Posted October 28, 2008 by Lygeia Ricciardi
Last week at the Health 2.0 conference I saw an explosion of tools and services that help consumers put their own health data to good use. DestinationRx helps you avoid adverse drug events and find cheaper alternatives to the medications you are using; PatientsLikeMe lets you share your experience with a specific health condition, like MS, and learn from others who have it; Keas (the not-yet-live service founded by Adam Bosworth, formerly of Google) will let you manage behaviors like diet through a clear graphical interface.
All of these applications and many others require the same input to provide value: health data about individual consumers. But a comprehensive, accurate, longitudinal health record, especially in electronic form, is hard to come by—which is the gap platforms such as Microsoft’s HealthVault and Google Health are trying to fill.
There is, in theory, another source well-positioned to address that need: RHIOs.
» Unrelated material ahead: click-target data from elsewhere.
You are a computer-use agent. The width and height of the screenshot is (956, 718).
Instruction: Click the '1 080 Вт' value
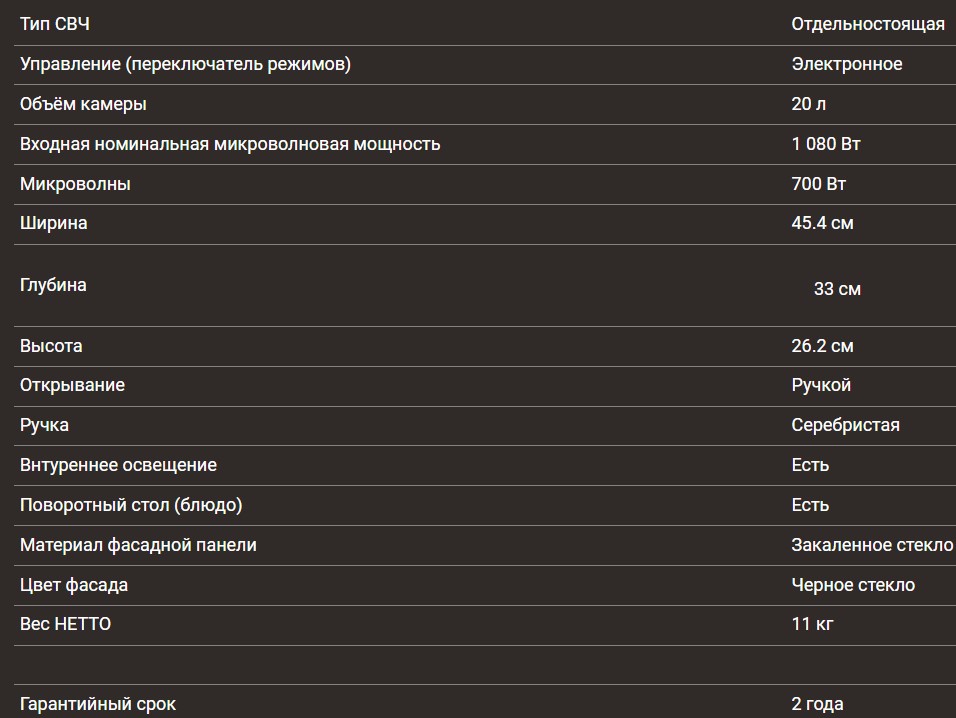[826, 144]
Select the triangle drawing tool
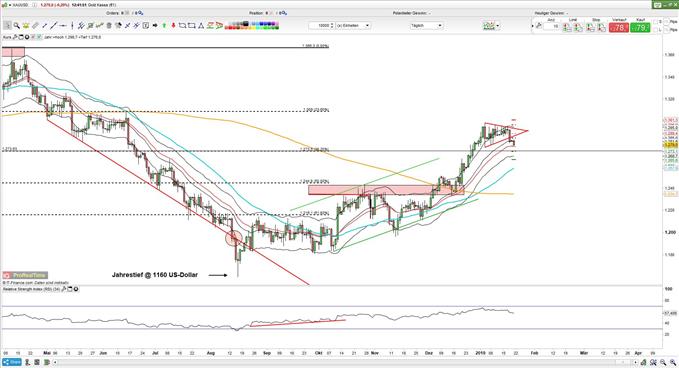 (x=201, y=26)
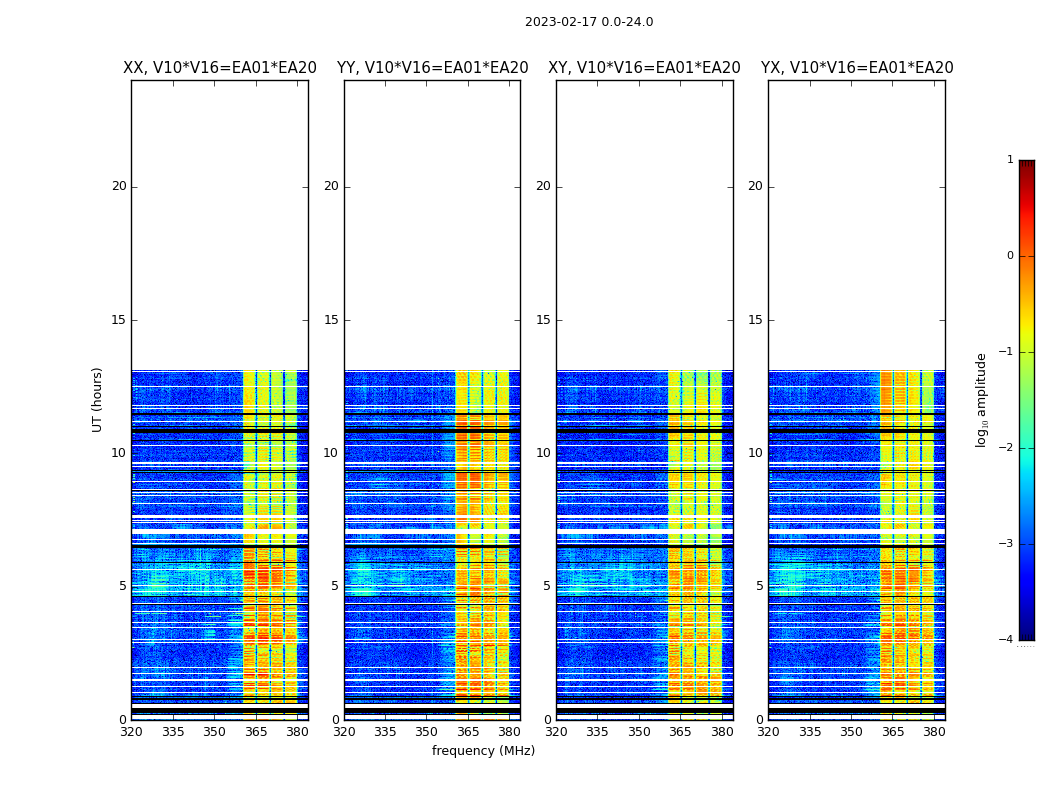This screenshot has width=1050, height=800.
Task: Click the log10 amplitude colorbar label
Action: (982, 399)
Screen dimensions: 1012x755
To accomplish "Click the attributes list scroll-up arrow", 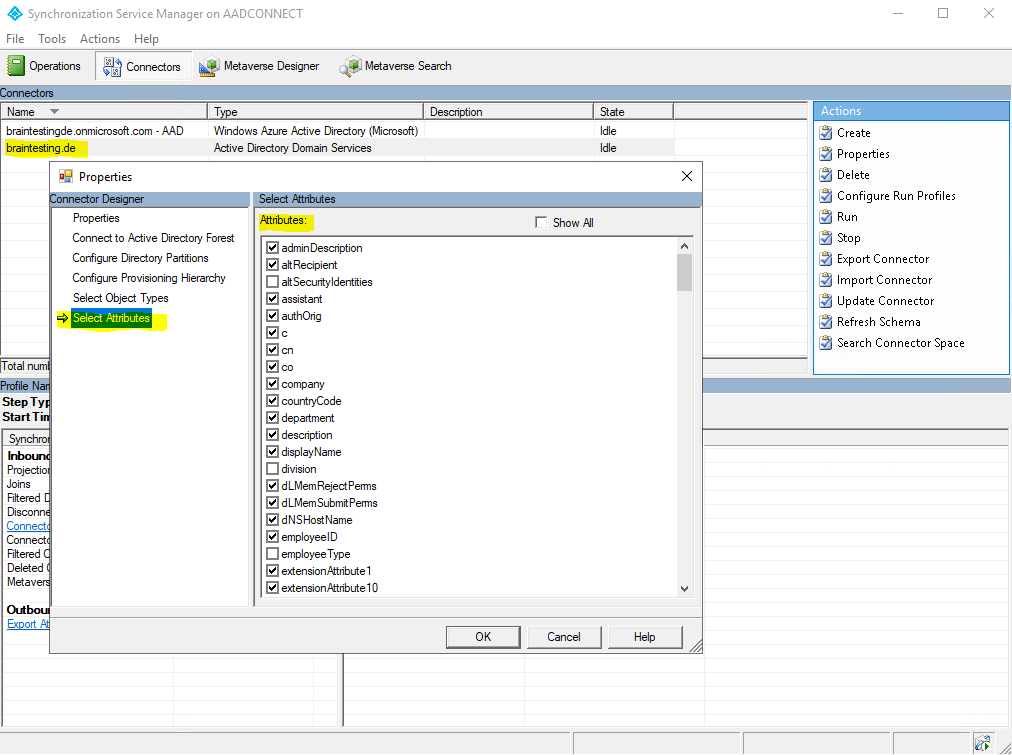I will click(x=685, y=246).
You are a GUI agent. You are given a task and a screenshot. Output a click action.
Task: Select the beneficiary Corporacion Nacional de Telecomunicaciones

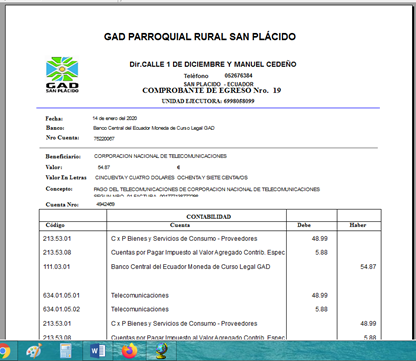160,156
Regional Health Information Organizations (RHIOs) aggregate health information about patients electronically from numerous providers, labs, clinics, drug stores, etc. RHIOs are often built primarily to assist providers in delivering better, more-informed care. But they could also serve as a perfect starting point for consumers who want to take a more active role in their own health… if and only if they let consumers access their own data.
Such access should not be assumed. Take the case of New York State, which is spending more than $200 million, largely in tax dollars, on health IT--more than any other state. New York just issued for public comment a set of draft policies. Among them (see Section 5.2 of the “RHIO Policies and Procedures” document), state-funded RHIOs are not required to give consumers access to their own health data, even though the RHIOs are already aggregating it.
To me, this seems like a terrible missed opportunity. If we really want to empower consumers, we need to let them access and use their own health data. Not just to take advantage of PHRs and other cutting-edge services and applications, but also to help them fix potential mistakes in the record, and make informed decisions about how they want their data to be used (or not used). And shouldn’t consumers also be able to take their data with them, regardless of whether they leave a particular provider, employer, insurance company, or state?
Aetna gets it. (See yesterday’s post.) Shouldn’t policymakers? What do you think?